Because all scope expansions are journaled in the intent log, the expansion history is always recoverable after the fact.
### Proxy Revocation
When a transaction is committed or rolled back, the proxies associated with it become semantically invalid. The system uses [Proxy.revocable()](https://developer.mozilla.org/en-US/docs/Web/JavaScript/Reference/Global_Objects/Proxy/revocable) so that any access to a proxy after its scope closes throws immediately, rather than silently operating against stale state. An alternative softer behaviour — detaching the proxy into a plain copy on close — is a possible design variant.
---
## Storage and Mutation Model
### Intent Log
All mutations — record adjustments, set additions/removals, collection reorderings — are journaled as high-level operations before being applied to internal state. This is equivalent to a [Write-Ahead Log (WAL)](https://en.wikipedia.org/wiki/Write-ahead_logging) in traditional database terminology.
Each journal entry also records the relevant prior state of the objects it touches, enabling full rollback of both failed and successful transactions.
### Transactions
Changes can be staged as a pending transaction and committed atomically. To maintain consistency under concurrent access, a transaction must record the state of the data at the time it was opened. If that state has changed by commit time, the transaction must be rejected — a standard [optimistic concurrency control](https://en.wikipedia.org/wiki/Optimistic_concurrency_control) approach.
### Snapshots
Writing a full snapshot is expensive and happens infrequently. The intent log is what is continuously flushed to disk. On crash recovery, the latest snapshot is loaded and the intent log is replayed forward — a standard [checkpoint/recovery](https://en.wikipedia.org/wiki/Database_transaction#Checkpoint) pattern.
---
## Relationships and the Cross-Boundary Problem
If relationships between records are encoded externally (e.g. as a stored reference from one record to another), a rollback becomes non-local: the rolled-back changes may leave dangling references in objects outside the transaction boundary. Detecting and reversing these requires tracking reverse dependencies, which adds significant complexity.

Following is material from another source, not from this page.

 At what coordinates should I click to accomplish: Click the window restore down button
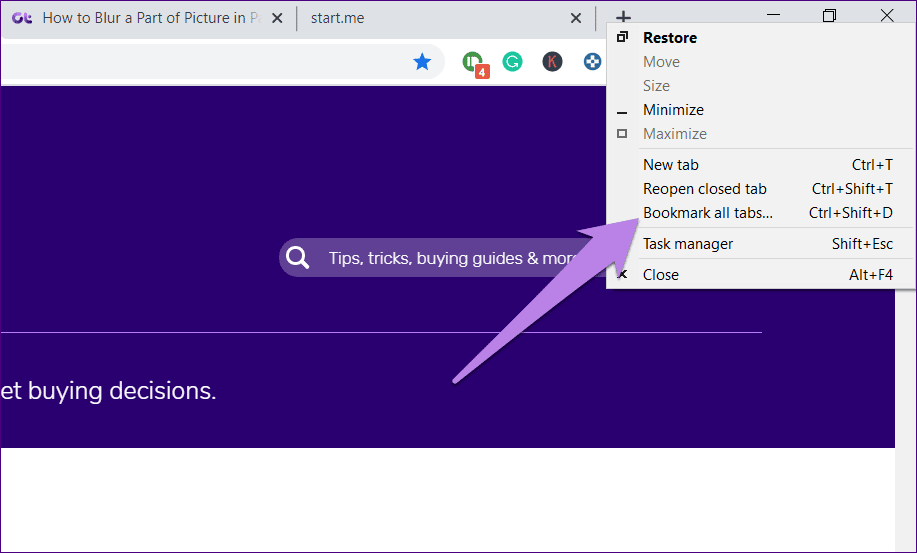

The preferred approach is to encode relationships internally to the storage system so that the system itself can reason about them during rollback and consistency checks. The exact mechanism is not yet worked out and is one of the primary open design questions.
---
## Open Questions
- Which primitive types to support in the initial version
- Exact semantics of relationship encoding and cross-transaction consistency
- Whether proxy-close behaviour should be hard revocation (throws) or soft detach (becomes a copy)
- Isolation level: the current transaction model implies [serializable isolation](https://en.wikipedia.org/wiki/Isolation_(database_systems)#Serializable), which is the strictest and most expensive; weaker levels may be worth supporting later
---
## Scope Concern
This component is intended to remain small and reusable, but several of the features above — particularly snapshot/WAL recovery, transaction isolation, and relationship integrity — each carry substantial implementation surface on their own. Keeping the initial scope tight will be important.